# [SOLVED] HDMI Cord for a LCD TV?



## Rockafeller (Feb 27, 2007)

I browsed through the forum categories and decided to put this here.
Im not sure if it fits this particular category.

Alright, Ive had a ps3 for about 2 years now, but I've been using it on an old fat 4:3 Square TV. At least, I think it's 4:3, definitely not 16:9.

So one day I tried hooking up my PS3 to one of the two widescreen TV's I have in my house. One on a big 42" Sony. And one on a 22" Venturer LCDTV. Both of these TV's, had a sort of 'delay' (I guess you could call it that) problem.

It's hard to explain, but, It's almost like the TV was lagging a bit.
I would try pressing a button on my Ps3's controller, like the (X) button to jump, and the character would jump a half a second later.
This was the same for both widescreen TV's, the "Venturer"and the "sony". This never happened with any old normal Square AKA "4:3" TV's before.

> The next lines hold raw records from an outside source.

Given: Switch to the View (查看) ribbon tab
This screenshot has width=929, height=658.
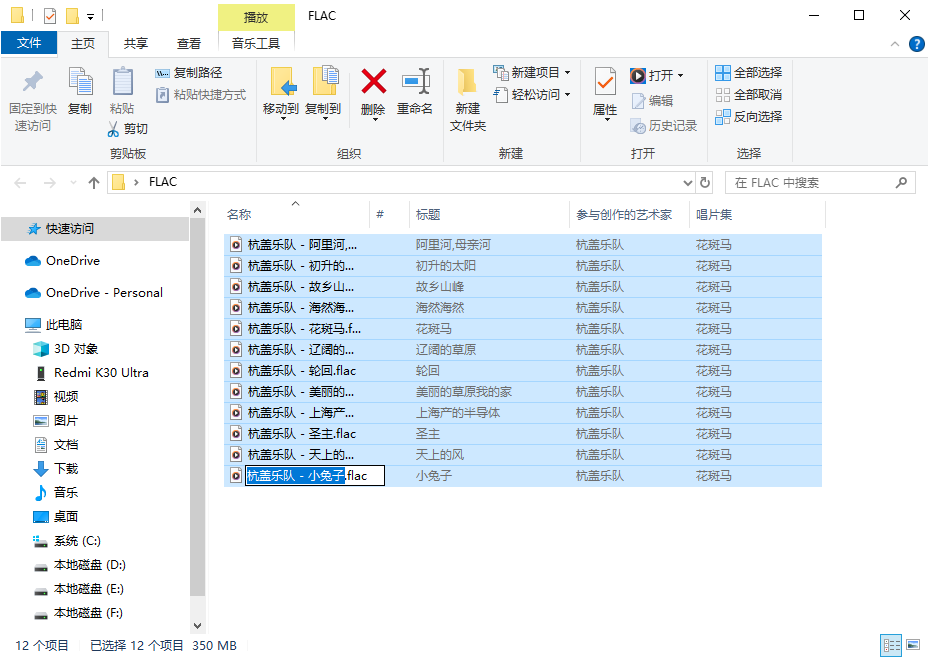Looking at the screenshot, I should [x=189, y=43].
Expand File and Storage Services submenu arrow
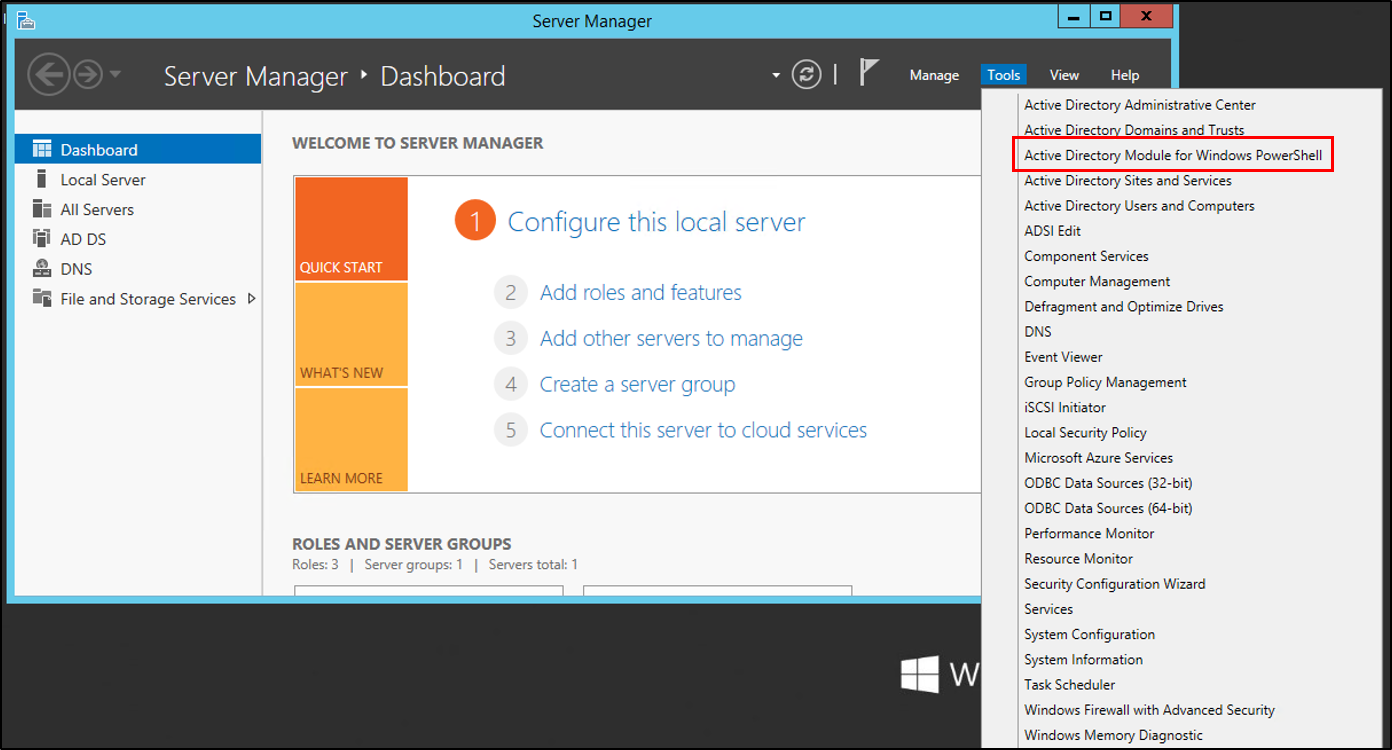 tap(253, 298)
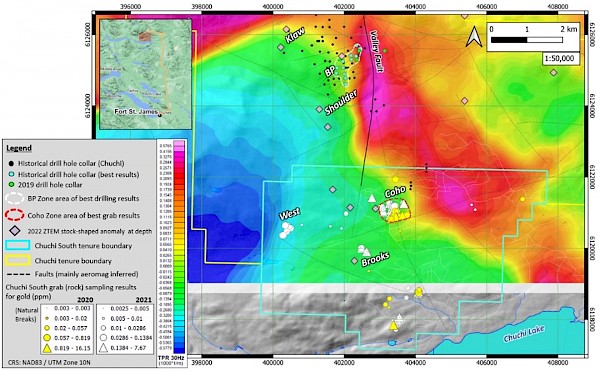Click the black historical drill hole legend dot
The image size is (600, 371).
[11, 163]
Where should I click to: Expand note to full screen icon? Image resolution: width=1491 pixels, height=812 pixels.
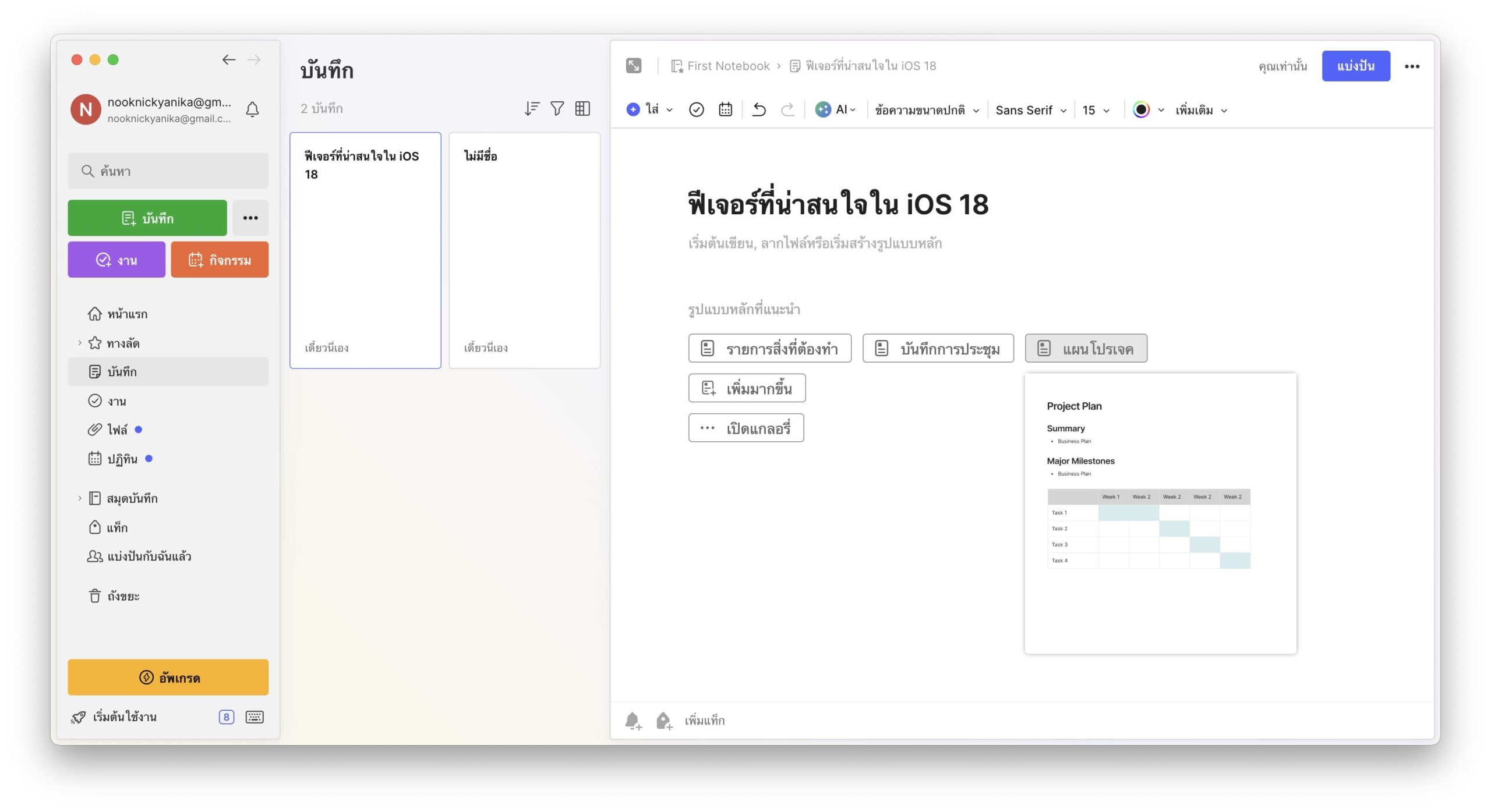pyautogui.click(x=634, y=66)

So I asked a friend what the problem was. He said I have an HDTV and in order to get rid of that "delay" I need to get an HDMI cord to play it in HD.

But here's the thing... I don't think these TV's are HD.
They are widescreens and they did cost a considerable amount of money, but I'm pretty sure they dont support High Def.

So... would getting an HDMI cord and sticking it in the back of the TV to the PS3 help?
Or is there nothing that can be done here?

If nothing can be done with those two televisions... 
I have a working computer monitor.. and it supports 1920x1080 resolution on Vista. 
It's an X233H LCD ACER monitor, Is there a way I can hook my PS3 up to that and play games with the screen? 
Friend of mine said something about an "HDMI to DVI" cable and an "audio splitter". 
I dont have an 'HDMI to DVI' but i do have a white "DVI" cable and a "splitter".

Any suggestions will help.
:4-dontkno
Thanks.


----------



## Thomas Roberts (Apr 13, 2010)

*Re: HDMI Cord for a LCD TV?*

If you have problem about LCD TV then you have to take help of any good TV repairer. So he can easily solve your problem.


----------



## Drew1369 (Jan 19, 2007)

*Re: HDMI Cord for a LCD TV?*

If you have a slot for HDMI, then your TV is capable... what is the make and model of the TV or TV's you want to use?


----------